Motivation: Maintaining progress

When to start Maintaining progress Some writing techniques

>> When do I start?

Why you should start now!

Research only becomes useful when others in your field can read and learn from your results.

  • You may be just starting your research, but you can still begin your research writing.
  • By this means, you will produce notes that build up into your first research report and eventually to your thesis.

There are many issues to consider in research writing; by starting as soon as possible you will best prepare yourself to learn most from this process.

Meeting your deadlines:

For all kinds of reasons (financial, career, personal pride, etc) it is important to complete your PhD within the time frame.

For the University requirements on Thesis submission see the relevant University Ordinance, provided as a link from the PGR Student team web-site.

The easiest way to write a PhD is to spread the work over three years. Starting your research writing now will give you two main advantages:

  • Your academic writing style will improve more through more practice;
  • You will be far better prepared for the actual thesis write-up.
If you cannot express your ideas in writing, are you sure that you really understand them yourself?

".. frequently what has seemed to me true when I first conceived it, has appeared false when I have set about committing it to writing." Descartes

How your research material accumulates over three years

how materials accumulate over three yearsIf you continue with the writing over the three years of your PhD, you will gradually build up a set of materials as a basis for your thesis.

  • A considerable part of the first year must be spent developing your research skills, of which writing skills are particularly important.

    At the beginning you may have little idea where the research is going, but you will need to record the progress of your research, (either on paper or electronically).

    And while you might expect to record your methods, you should also try to record your ideas, summaries of relevant literature, suggestions to explore etc.

  • Typically you will build up most of the work in your second year.
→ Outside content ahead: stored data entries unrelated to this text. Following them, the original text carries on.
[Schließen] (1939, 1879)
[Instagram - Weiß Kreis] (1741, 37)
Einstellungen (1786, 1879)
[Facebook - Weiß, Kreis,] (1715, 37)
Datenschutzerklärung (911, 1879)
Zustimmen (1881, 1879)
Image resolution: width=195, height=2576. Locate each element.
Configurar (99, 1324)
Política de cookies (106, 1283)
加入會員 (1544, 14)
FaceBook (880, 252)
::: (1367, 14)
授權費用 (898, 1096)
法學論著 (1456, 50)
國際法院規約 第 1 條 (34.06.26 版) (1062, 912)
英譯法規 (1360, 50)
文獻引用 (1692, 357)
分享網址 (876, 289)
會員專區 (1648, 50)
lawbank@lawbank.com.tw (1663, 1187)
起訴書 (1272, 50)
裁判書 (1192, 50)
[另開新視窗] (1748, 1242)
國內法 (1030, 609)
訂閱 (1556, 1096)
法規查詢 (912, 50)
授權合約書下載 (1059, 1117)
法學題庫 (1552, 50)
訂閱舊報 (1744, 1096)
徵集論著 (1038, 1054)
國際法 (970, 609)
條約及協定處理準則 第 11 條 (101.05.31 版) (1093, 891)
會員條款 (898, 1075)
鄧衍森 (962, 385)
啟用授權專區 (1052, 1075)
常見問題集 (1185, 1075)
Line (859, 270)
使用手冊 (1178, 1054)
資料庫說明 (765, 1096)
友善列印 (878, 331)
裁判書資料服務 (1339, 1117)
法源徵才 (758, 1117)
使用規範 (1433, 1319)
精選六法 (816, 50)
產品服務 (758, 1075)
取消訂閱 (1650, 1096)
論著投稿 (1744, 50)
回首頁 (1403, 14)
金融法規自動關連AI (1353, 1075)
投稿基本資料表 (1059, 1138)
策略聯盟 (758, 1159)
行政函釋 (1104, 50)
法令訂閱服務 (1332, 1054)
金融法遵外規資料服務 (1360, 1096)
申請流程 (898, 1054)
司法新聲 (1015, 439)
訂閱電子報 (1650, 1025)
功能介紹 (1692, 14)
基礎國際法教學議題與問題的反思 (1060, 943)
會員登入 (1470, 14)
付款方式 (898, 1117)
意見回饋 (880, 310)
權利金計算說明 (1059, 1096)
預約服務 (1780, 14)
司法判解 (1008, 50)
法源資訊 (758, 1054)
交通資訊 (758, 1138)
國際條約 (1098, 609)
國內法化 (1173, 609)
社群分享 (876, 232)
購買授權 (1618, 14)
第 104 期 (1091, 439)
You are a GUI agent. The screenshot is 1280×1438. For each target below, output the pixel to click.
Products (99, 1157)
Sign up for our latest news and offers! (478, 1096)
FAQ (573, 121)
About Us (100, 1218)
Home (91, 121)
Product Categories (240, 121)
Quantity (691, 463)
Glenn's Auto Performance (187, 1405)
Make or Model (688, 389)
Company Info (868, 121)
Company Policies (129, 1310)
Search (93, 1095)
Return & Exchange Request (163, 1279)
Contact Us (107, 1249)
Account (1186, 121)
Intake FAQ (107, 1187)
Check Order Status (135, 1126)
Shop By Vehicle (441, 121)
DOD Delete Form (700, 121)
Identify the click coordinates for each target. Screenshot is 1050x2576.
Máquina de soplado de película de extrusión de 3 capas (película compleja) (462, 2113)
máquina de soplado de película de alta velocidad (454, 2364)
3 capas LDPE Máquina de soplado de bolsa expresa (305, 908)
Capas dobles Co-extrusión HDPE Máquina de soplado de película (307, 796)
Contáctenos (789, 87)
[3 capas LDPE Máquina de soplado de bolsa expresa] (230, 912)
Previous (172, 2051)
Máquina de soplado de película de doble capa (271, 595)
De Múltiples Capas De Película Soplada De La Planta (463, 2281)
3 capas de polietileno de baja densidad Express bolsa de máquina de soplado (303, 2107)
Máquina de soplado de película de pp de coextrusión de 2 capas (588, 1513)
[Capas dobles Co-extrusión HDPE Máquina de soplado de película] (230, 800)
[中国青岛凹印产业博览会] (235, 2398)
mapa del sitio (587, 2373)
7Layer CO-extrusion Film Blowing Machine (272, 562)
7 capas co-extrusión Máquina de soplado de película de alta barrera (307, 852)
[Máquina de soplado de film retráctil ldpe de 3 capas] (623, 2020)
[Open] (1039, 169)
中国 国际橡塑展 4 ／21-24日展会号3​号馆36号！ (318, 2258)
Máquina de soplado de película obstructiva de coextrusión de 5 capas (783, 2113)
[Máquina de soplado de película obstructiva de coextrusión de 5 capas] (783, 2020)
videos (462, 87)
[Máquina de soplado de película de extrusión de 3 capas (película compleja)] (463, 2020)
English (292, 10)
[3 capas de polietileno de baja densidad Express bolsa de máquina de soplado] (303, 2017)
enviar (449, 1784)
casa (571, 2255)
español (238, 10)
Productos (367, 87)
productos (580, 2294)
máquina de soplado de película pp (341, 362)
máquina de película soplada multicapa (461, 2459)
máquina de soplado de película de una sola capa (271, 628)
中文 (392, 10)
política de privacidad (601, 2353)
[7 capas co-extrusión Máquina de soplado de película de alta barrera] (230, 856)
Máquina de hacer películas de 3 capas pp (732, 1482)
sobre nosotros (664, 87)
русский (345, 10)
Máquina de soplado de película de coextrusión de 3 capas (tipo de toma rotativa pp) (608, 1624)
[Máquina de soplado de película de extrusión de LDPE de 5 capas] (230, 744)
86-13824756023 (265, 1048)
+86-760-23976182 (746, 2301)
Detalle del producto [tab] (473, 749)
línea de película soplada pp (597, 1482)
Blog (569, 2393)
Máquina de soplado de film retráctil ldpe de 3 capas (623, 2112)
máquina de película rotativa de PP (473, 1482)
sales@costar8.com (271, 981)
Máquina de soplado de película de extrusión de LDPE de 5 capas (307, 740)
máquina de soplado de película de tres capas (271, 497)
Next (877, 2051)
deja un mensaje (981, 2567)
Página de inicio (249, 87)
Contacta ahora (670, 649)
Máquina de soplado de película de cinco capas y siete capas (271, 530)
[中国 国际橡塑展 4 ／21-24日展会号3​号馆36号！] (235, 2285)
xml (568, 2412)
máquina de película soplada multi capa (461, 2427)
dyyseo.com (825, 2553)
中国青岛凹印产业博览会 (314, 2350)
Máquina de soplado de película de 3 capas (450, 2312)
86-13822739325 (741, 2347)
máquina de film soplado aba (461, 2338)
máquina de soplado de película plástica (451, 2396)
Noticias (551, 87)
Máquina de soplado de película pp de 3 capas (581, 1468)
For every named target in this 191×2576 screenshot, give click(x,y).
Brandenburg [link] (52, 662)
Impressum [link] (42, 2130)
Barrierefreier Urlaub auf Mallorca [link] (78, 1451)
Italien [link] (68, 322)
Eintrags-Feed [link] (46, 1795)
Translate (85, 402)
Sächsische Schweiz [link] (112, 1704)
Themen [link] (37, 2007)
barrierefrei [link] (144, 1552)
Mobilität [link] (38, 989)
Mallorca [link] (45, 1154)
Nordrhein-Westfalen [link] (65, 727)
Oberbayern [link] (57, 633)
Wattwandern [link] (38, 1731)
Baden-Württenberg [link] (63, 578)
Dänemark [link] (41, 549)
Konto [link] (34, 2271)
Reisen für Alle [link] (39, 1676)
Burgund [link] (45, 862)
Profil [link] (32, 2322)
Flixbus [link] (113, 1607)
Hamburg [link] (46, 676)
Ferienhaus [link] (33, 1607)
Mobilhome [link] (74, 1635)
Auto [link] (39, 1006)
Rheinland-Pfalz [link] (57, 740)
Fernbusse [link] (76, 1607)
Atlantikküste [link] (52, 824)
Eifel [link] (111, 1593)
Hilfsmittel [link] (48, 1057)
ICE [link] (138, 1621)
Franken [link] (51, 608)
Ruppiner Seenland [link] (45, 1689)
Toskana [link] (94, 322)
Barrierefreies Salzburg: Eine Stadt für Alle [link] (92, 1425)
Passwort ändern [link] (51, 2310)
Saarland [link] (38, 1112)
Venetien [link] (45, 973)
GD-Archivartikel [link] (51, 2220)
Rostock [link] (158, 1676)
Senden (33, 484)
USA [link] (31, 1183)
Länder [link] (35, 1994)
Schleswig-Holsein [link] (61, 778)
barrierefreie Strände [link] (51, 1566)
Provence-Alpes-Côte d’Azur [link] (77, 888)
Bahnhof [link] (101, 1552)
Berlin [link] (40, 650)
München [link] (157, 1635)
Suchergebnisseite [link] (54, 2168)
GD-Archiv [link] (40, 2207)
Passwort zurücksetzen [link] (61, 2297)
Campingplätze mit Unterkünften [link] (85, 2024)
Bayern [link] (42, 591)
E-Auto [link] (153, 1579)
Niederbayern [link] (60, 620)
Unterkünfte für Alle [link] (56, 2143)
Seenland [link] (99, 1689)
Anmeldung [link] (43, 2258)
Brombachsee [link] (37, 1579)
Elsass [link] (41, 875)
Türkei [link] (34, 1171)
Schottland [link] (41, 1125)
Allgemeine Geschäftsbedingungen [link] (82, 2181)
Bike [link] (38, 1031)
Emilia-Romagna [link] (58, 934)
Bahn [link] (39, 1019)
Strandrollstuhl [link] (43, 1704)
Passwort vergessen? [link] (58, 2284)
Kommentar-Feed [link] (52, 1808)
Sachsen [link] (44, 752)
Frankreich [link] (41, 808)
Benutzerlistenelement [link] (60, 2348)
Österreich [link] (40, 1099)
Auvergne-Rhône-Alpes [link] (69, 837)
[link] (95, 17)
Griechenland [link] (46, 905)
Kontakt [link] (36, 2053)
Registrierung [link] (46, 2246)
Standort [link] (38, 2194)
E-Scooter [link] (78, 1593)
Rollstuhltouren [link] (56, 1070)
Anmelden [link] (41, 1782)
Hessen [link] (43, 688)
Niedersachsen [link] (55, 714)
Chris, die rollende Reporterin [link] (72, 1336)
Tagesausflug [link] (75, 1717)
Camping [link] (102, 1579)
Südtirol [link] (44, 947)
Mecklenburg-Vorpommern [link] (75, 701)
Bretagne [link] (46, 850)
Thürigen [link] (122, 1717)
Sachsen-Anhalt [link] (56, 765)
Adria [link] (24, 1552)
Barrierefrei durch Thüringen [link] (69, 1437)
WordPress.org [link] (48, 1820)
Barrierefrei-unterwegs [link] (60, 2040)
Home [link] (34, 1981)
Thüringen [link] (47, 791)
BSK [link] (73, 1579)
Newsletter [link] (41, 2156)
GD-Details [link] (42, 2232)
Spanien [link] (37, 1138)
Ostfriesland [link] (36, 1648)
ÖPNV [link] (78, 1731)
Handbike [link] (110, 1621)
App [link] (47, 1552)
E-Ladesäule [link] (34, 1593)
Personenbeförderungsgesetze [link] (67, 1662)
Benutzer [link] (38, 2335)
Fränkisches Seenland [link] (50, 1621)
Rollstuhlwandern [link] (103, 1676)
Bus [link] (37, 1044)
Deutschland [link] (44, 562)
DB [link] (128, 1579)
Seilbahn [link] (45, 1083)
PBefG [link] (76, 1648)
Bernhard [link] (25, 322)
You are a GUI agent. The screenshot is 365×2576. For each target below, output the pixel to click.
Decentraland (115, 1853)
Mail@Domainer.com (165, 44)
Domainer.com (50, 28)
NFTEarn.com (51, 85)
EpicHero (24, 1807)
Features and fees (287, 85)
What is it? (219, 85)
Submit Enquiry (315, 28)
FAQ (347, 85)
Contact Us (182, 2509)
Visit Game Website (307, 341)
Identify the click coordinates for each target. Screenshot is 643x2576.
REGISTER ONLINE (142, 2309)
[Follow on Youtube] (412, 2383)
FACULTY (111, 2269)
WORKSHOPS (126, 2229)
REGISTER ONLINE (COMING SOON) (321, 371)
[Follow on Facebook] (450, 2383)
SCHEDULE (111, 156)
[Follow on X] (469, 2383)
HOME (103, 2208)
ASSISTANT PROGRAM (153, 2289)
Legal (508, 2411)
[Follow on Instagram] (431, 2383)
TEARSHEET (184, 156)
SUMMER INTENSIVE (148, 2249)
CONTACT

But by building on your early notes as you continue your research, you will find that your written report gradually gains shape.

  • By your third year you will have developed most of the necessary skills and should be able to begin assembling your thesis with much greater confidence.

As you continue

As you continue writing, you will appreciate the benefits.

The process of writing becomes easier by experience.
As you write, your understanding of the writing process increases, and the standard of your work improves.
You will also have time to compare your writing style with that in the literature for your discipline.

As you start to write up your work, your understanding of your subject should improve, and you will even do better research.

This experience is even more crucial if you lack confidence with your writing or language skills:

  • By starting as early as possible, you will gain more practise,
  • You also gain time to get help and advice from your supervisor and others,
  • And to improve your language skills as your writing progresses.

The alternative scenario

Consider the alternative, if you write only when absolutely required by your supervisor:

  • At the same time as you compile your results,
  • you will have to learn the new techniques:
    • how to build a literature review,
    • to organise your work,
    • present arguments effectively,
    • interest the reader
    • and produce convincing conclusions,
  • while remembering what you did 18 months to two years ago,
  • thinking about your original research objectives,
  • working out which data is inaccurately documented ...

>> Your first research writing

Recording your research

Your first writing will begin in the form of research notes as you gather ideas before you start formally writing.

With hindsight, there are many aspects of your research that you will want recorded, so ways to begin your research writing will include::

  • Summarise the literature, particularly that relating to your research questions;
  • Expand on your research questions and ideas;
  • Record your data collected or results obtained, and their possible significance;
  • Any particular achievements or unexpected results;
  • Any underlying trends that you suspect in your research;
  • Any other issues that may be influencing you or your research.

At the start of your research, you will need to choose which items to record, probably in discussion with your supervisor. All these topics relate to your research questions.

Exercise: Starting Research Notes

1) Outline your proposed research techniques (data collection, experimental apparatus, computer calculations and so on) in about 50 to 100 words;

If you work as part of a team, consider dividing this into two sections:

  • A brief summary of the methods used by the complete team,
  • And further notes that describe your own contribution in greater detail.

2) At this stage you should also decide how you will collate your results (unless you have already agreed a procedure with your supervisor).

  • Draw a rough diagram (on paper) to display your proposed organisation.
  • Describe, and justify, your plan in two or three sentences.

3) When you have your first set of results or ideas, e.g. from first preliminary survey, experiment ..., write a brief summary of these results,

  • include any problems and changes that are required in your method.

Developing your notes

As your research progresses, you should revisit and revise your notes:

And particularly to those relating to the relevant literature and your research questions;

Possibly several times if the research focus changes when you view your results.

This process of constant revision may help you gain a clearer purpose and to focus on the results you need for any publication.

The nature of research means that some ideas can later prove irrelevant, but you will not know this until you have tried out these ideas.

In this way, many of the original notes will help contribute towards a research publication, although your prose may be considerably re-written during the development.

"All truths are easy to understand once they are discovered;
the point is to discover them."
Galileo Gililei

As your notes build, you may want to sub-divide the work into sections.

At this stage you may want to preview the section on Document Structure and decide a suitable division of material according to the customs of your own research area.

As the research approaches some form of completion, and you will become ready to start the formal write-up, using your notes as a starting point.